Southern Marine Construction Company, Chattanooga, Tenn., has been busy doing cell work on the Tennessee River of late. The company, now benefiting from the efforts of a third generation of the Serodino family, David, reconstructed mooring cells at Pickwick and Wheeler locks for the Corps of Engineers.
At Pickwick, Southern Marine demolished and rebuilt a 30-foot diameter mooring cell, using its 100-ton, barge-mounted crane and the mv. Low Bid Too. “We had to cut the cell down to the water line,” said David Serodino, “and pull the piling out of the mud, then build a new cell precisely in the same location.”
At Wheeler, Southern Marine built two new 40-foot-diameter mooring cells located about 100 feet off the bank, which, due to all the rain in the area and the increased water level last year, proved to be “tricky,” Serodino said.
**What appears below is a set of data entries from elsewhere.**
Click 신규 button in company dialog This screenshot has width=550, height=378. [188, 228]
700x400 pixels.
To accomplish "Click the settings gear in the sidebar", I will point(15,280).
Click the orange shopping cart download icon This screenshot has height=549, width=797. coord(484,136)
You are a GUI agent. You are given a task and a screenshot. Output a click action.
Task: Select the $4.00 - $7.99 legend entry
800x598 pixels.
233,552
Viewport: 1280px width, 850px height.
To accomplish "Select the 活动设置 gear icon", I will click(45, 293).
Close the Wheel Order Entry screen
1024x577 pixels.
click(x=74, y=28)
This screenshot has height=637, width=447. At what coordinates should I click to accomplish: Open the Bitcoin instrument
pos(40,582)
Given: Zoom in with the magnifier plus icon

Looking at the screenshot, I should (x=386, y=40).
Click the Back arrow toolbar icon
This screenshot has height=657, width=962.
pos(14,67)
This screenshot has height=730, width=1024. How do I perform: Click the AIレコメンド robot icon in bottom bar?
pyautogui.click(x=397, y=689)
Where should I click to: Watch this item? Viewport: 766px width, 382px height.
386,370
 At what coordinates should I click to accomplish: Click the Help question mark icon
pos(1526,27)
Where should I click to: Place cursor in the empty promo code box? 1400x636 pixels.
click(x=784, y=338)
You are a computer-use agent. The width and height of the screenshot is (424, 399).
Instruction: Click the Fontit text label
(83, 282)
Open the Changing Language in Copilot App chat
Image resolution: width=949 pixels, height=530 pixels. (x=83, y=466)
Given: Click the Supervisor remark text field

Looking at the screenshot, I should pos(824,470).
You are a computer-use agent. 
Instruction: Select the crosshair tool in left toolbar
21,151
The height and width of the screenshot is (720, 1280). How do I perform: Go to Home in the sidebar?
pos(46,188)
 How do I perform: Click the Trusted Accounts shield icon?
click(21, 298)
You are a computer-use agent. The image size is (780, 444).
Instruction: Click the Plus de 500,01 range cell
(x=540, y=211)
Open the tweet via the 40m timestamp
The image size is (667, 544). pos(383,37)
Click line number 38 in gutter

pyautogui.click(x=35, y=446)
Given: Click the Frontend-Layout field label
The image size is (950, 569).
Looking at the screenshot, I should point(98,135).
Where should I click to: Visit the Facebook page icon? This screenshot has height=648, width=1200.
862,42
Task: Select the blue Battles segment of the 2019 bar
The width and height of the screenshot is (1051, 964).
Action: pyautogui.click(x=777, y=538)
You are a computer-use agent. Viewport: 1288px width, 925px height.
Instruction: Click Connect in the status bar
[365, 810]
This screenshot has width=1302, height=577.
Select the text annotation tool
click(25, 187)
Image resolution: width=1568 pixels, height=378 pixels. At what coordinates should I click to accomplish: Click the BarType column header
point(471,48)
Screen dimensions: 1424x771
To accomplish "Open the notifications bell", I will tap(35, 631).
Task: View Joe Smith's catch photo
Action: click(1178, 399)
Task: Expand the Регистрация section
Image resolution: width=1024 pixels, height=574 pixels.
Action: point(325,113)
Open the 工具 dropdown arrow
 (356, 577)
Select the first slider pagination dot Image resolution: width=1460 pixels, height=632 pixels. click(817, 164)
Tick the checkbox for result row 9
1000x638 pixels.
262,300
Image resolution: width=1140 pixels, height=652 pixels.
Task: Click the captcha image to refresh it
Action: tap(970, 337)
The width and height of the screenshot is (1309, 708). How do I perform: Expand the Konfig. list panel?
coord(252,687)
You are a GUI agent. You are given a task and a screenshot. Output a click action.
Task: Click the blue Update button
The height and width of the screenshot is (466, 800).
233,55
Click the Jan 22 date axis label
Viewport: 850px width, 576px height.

All the cells are open top with exposed gravel and an 18-inch concrete bottom.
Upon completion of the Corps of Engineers’ cells, Southern Marine completed a large barge unloading facility at Decatur, Ala., several jobs in and around Louisville, Ky. and some work in Knoxville, Ky.
Southern Marine Construction is a sister-company to Serodino Shipyard, which builds about six vessels a year; Serodino Inc., which operates towboats and barges handling over 2 million tons of bulk tonnage annually; Mid-South Terminals, an industrial park and cargo transfer facility; and Southern Electric Fleet, a harbor and shifting operation.
Serodino Inc. was founded in 1955, and Southern Marine Construction in 1962, both by Pete Serodino, who was joined by his son, Pete Jr., some years later and more recently, by his grandsons, Peter, Wesley and David.